Drupal revision removal and database cleanup by brute force

Type: 
Code
Date: 
February 5, 2010

We had a website with >500,000 old revisions in their database. There is a nice module for knocking out small numbers of revisions called http://drupal.org/project/revision_deletion. But, to quickly remove a large set we wrote this script.

The general idea is to remove all revisions older than a certain date and then do the same for each CCK table. No matter what date limit you pick the current revision is not deleted.

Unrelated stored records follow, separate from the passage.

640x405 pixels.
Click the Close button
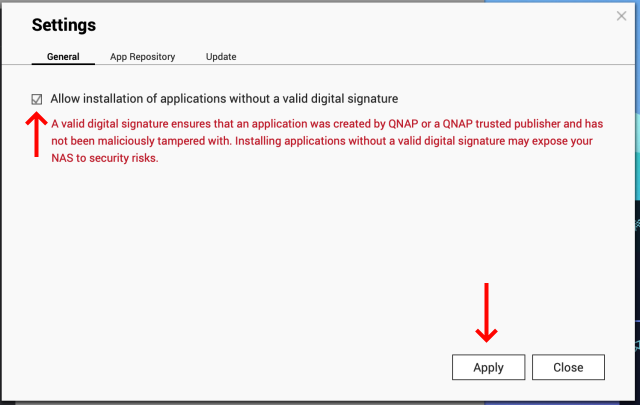[568, 367]
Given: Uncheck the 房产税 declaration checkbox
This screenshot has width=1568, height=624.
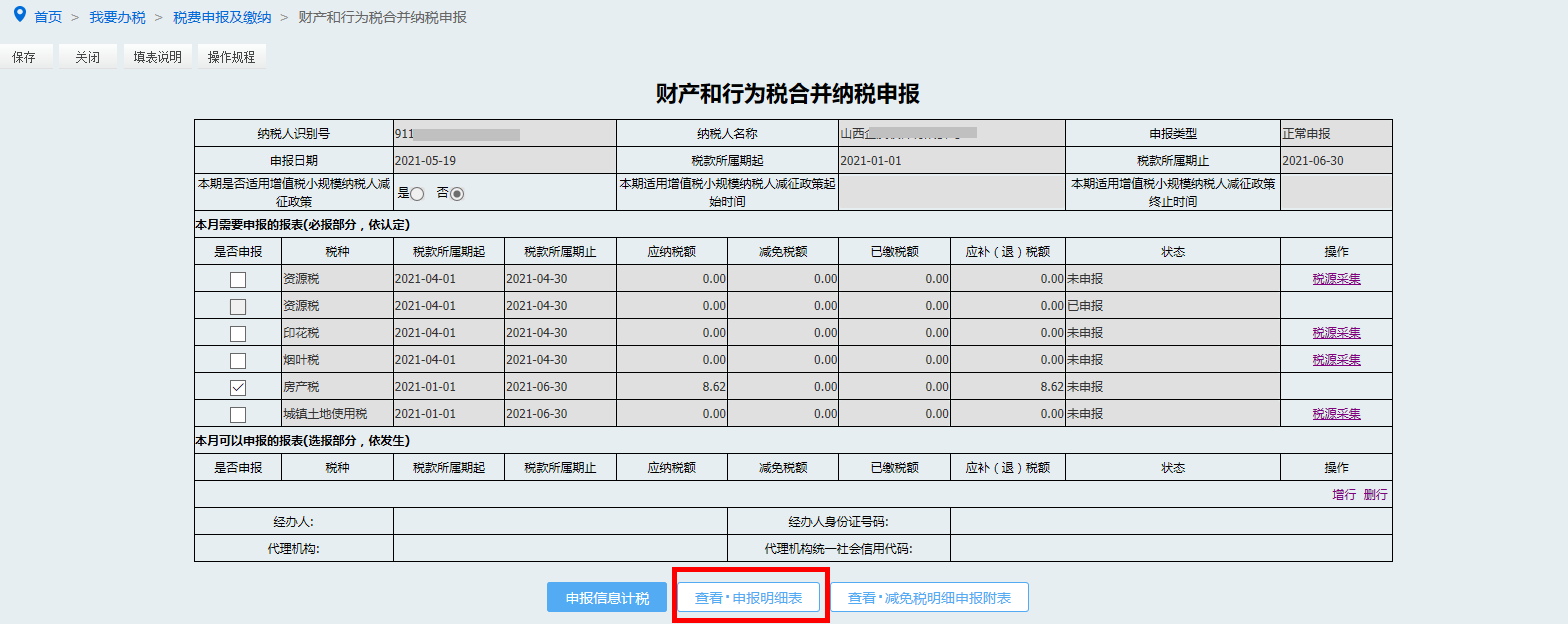Looking at the screenshot, I should [x=238, y=388].
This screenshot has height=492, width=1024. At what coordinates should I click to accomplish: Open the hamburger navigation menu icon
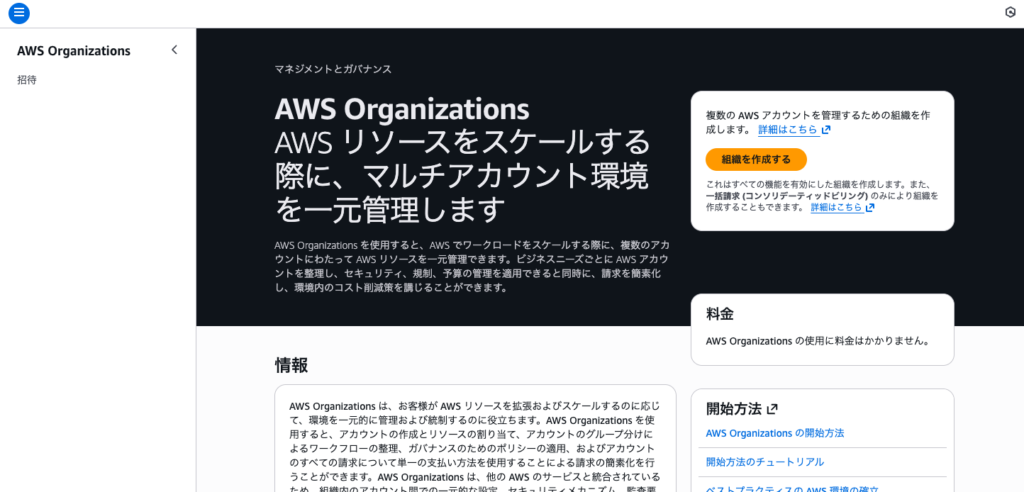(19, 13)
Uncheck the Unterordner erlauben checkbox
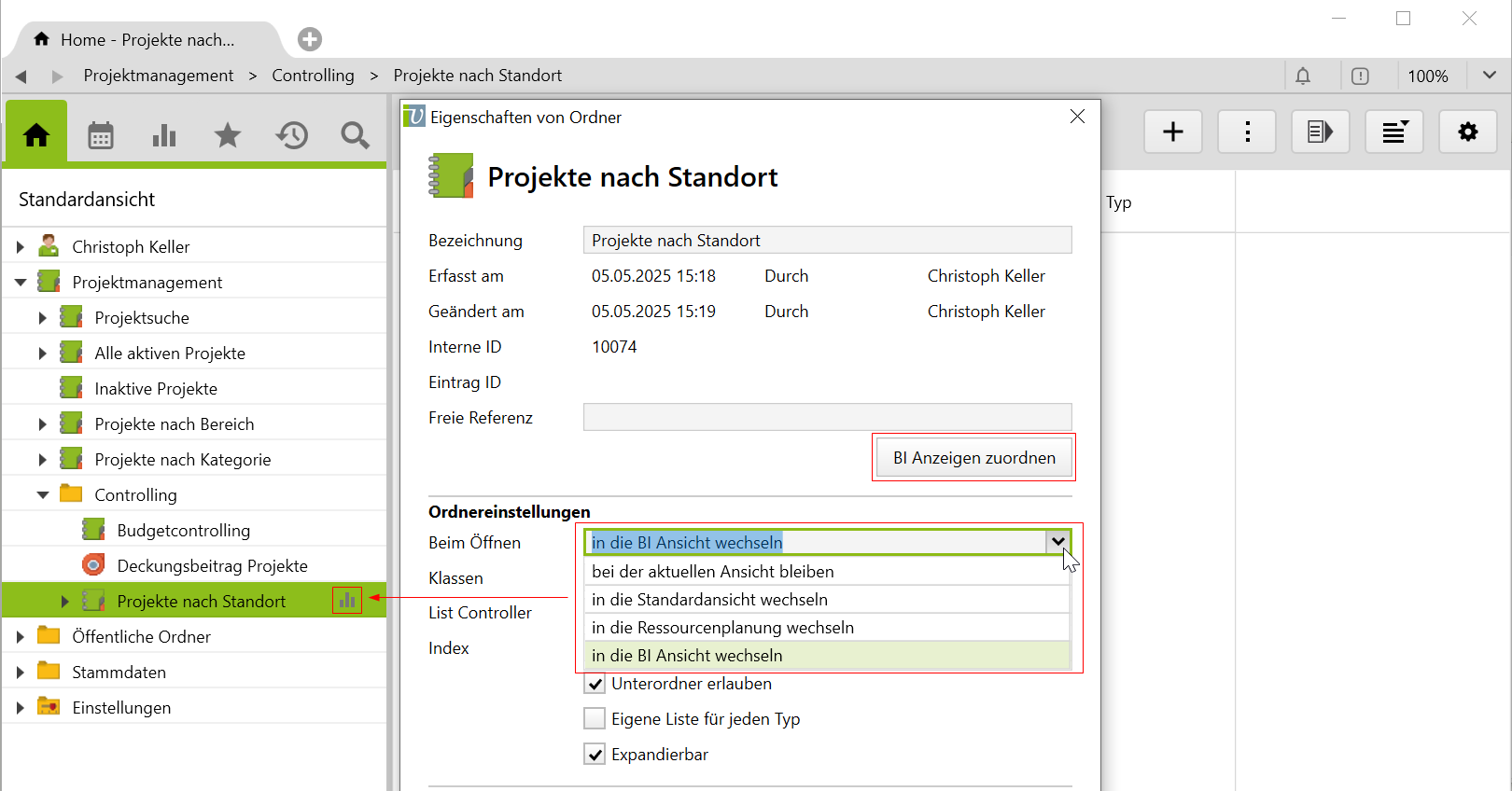This screenshot has width=1512, height=791. click(595, 684)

WARNING: it makes assumptions about your table naming conventions -- use only on a backup

function remove_revisions() {
  
  // Set limit for revision age
  $days_ago = 30;
  
  // delete all revisions from node_revisions
  $limit = time() - (60*60*24*$days_ago);
  $sql = "DELETE FROM node_revisions WHERE timestamp < $limit AND vid NOT IN (SELECT vid FROM node)";
  db_query($sql);
  
  $rows = db_affected_rows();
  drupal_set_message("$rows revisions deleted -- node_revisions");
  
  $table_types = array('content_field_%%', 'content_type_%%');
  
  // remove orphaned data from CCK content tables
  foreach($table_types as $table_type) {
    $result= db_query("SHOW TABLES LIKE '$table_type'");
    while ($row = db_fetch_array($result)) {
      $table = current($row);
      $sql = "DELETE FROM $table WHERE vid NOT IN (SELECT vid FROM node_revisions)";
      db_query($sql);
      $rows = db_affected_rows();
      drupal_set_message("$rows revisions deleted -- $table");
    }
  }
}